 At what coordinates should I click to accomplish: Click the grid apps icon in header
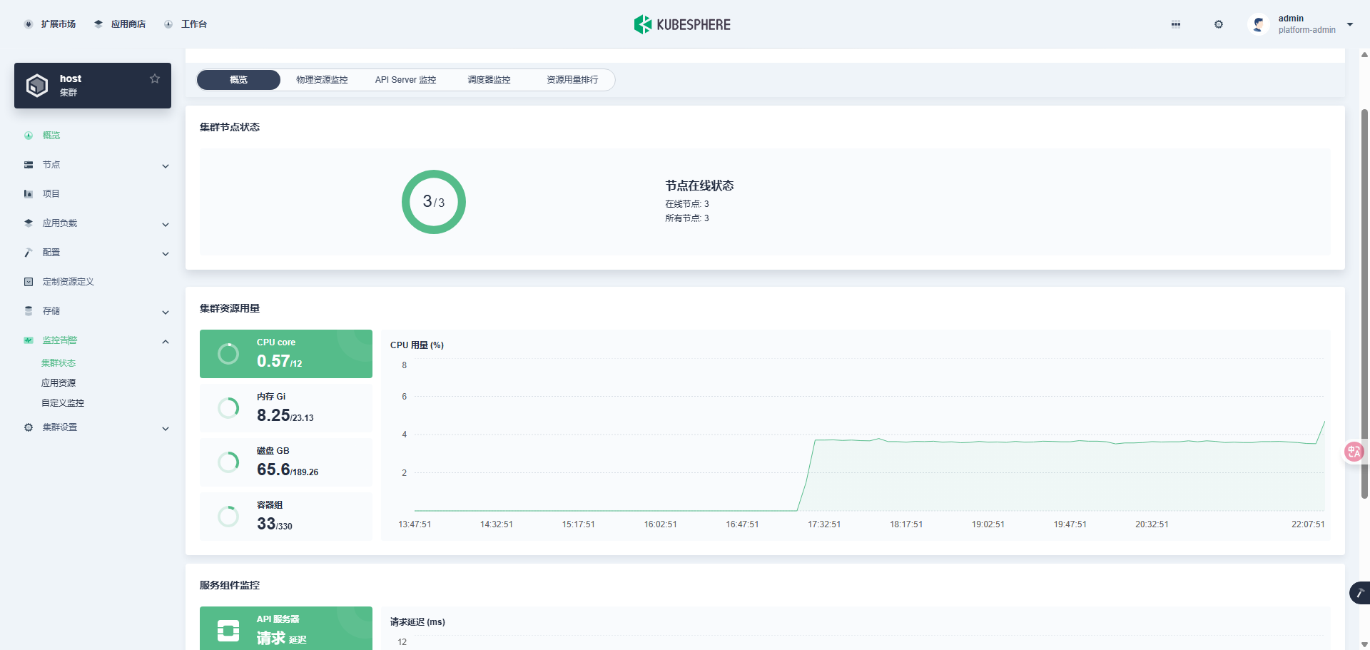1176,24
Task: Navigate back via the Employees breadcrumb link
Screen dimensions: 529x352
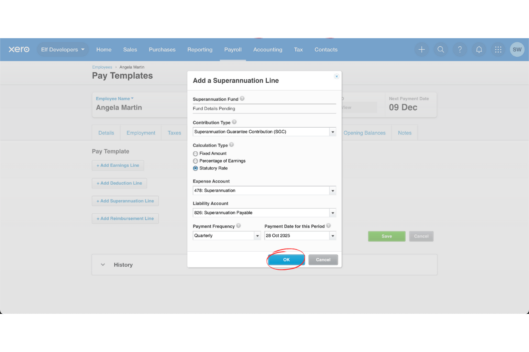Action: [x=102, y=67]
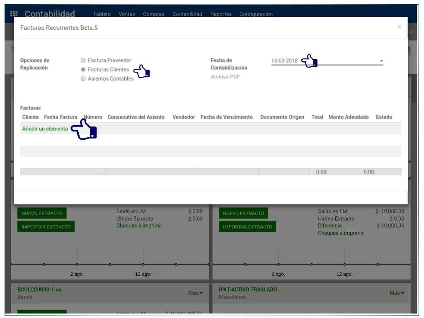Open the Compras menu

(154, 14)
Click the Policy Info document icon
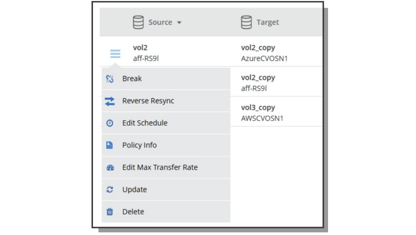Viewport: 416px width, 235px height. 110,145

WORK TO COMPLETE — What is needed is a word-for-word restatement of the lines from the one holding "Task: Navigate back" to the final line of the data above, inclusive, without any pictures.

COMPLETED TASK —
Task: Navigate back via the Employees breadcrumb link
Screen dimensions: 529x352
Action: [x=102, y=67]
Open the Compras menu

(154, 14)
Click the Policy Info document icon
Viewport: 416px width, 235px height. 110,145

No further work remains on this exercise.